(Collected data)
════════════════════

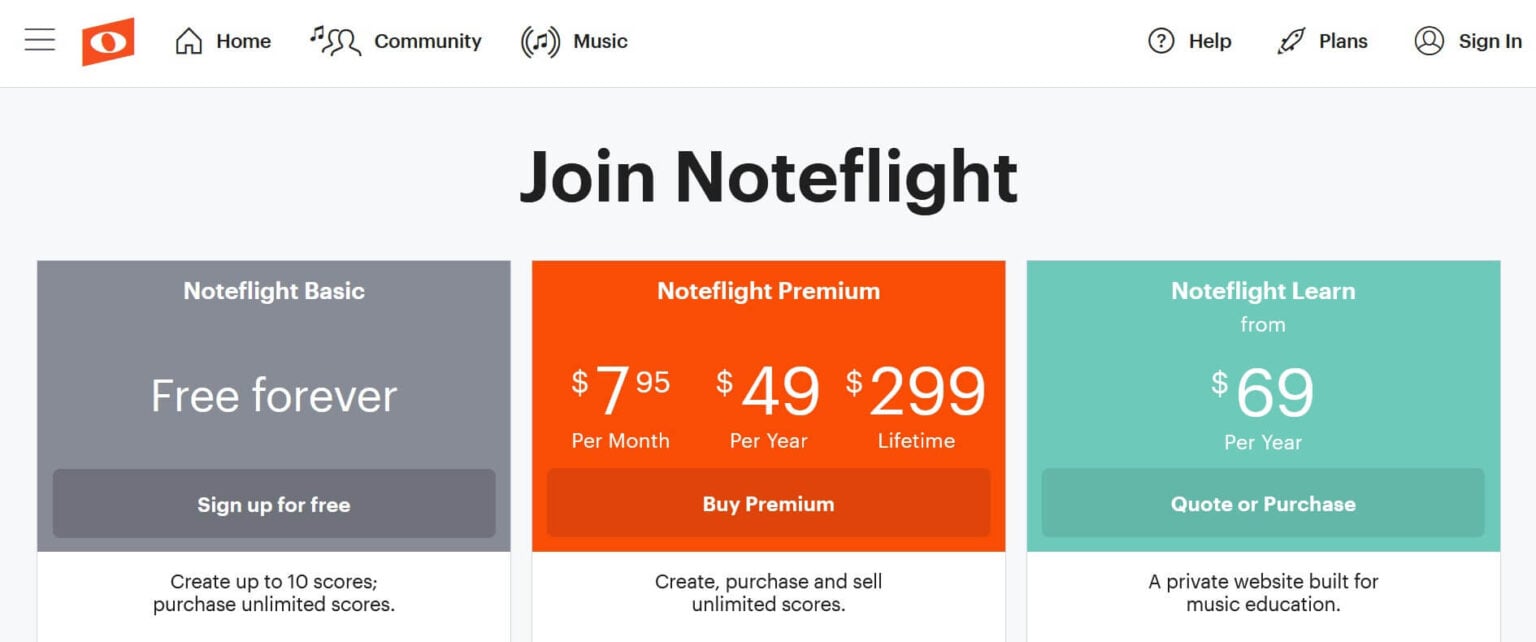Open the Home menu item

click(244, 41)
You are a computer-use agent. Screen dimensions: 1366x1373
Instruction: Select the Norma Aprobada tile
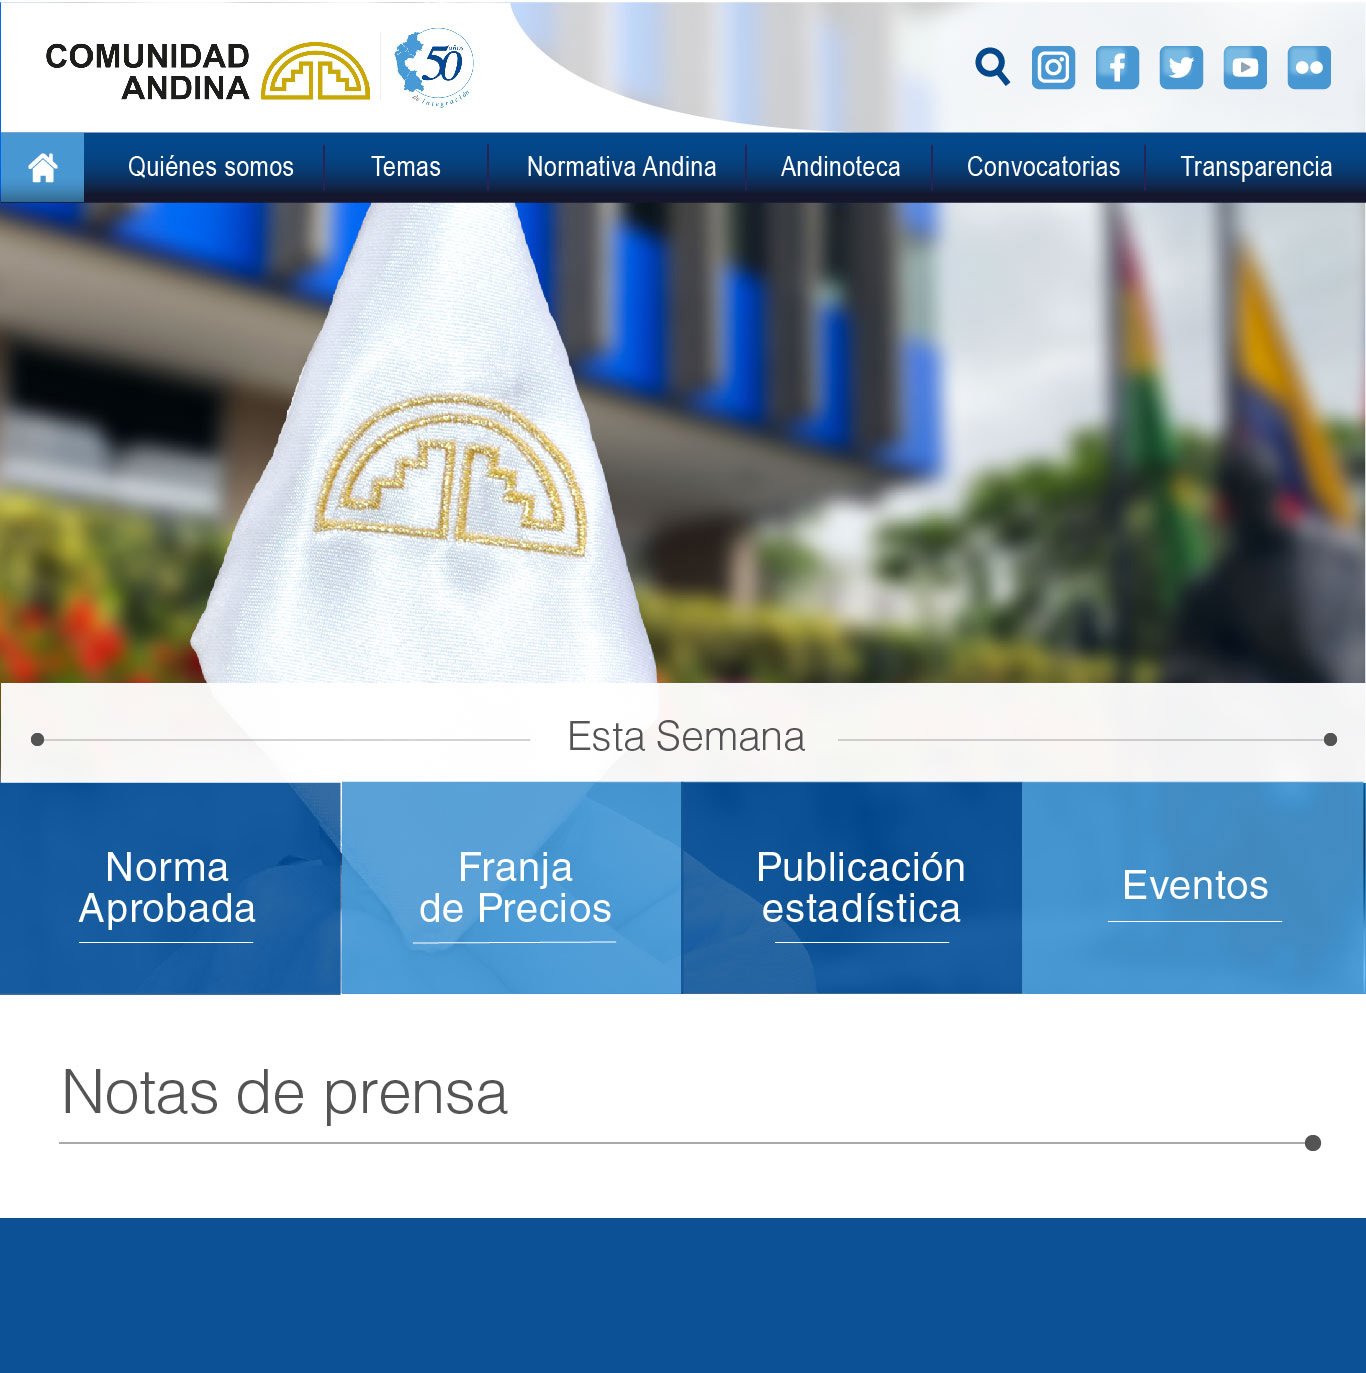[x=168, y=887]
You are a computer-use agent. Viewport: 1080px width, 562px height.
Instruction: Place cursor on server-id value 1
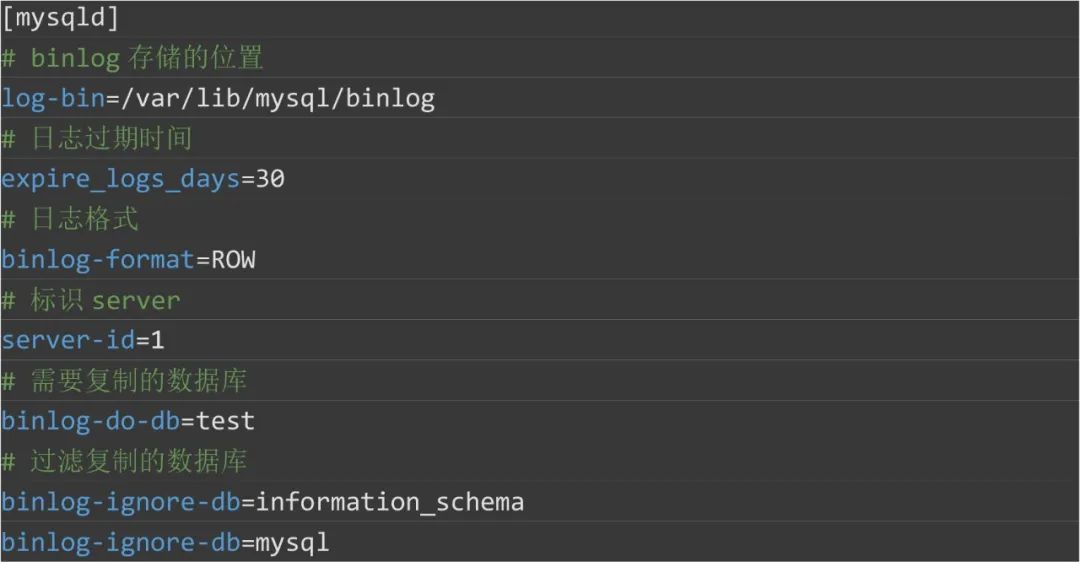[158, 340]
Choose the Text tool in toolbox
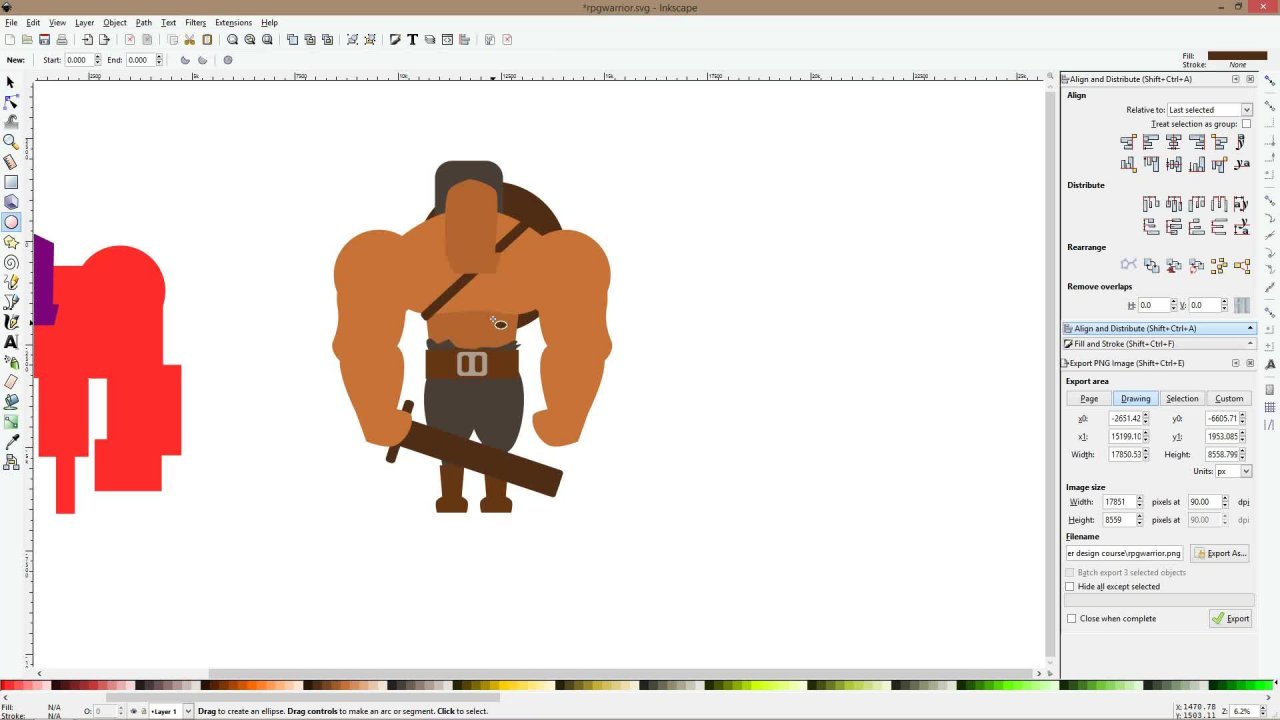 [x=11, y=342]
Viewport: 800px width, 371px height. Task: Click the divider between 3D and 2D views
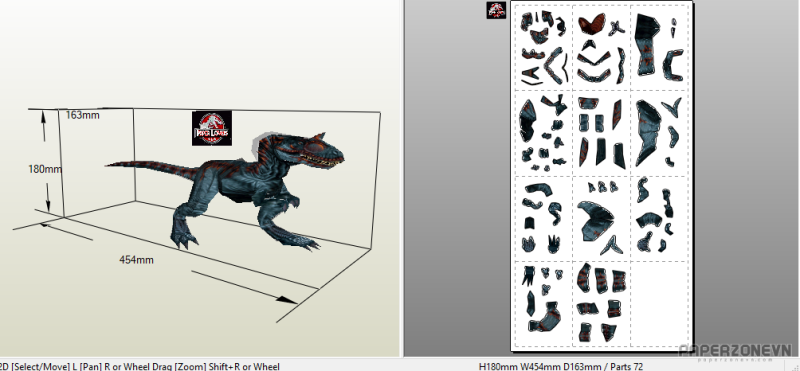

════════════════════

Exercise details:
A word-for-word repeat of the lines from the line with "You are a computer-use agent. Screen" to the last line of the data, both ends included and pictures left out, is all that should appear.

Result of this exercise:
You are a computer-use agent. Screen dimensions: 1366x1373
Instruction: Select the Norma Aprobada tile
[x=168, y=887]
You are a computer-use agent. Viewport: 1080px width, 562px height.
Instruction: Place cursor on server-id value 1
[158, 340]
Choose the Text tool in toolbox
 [x=11, y=342]
Viewport: 800px width, 371px height. Task: Click the divider between 3D and 2D views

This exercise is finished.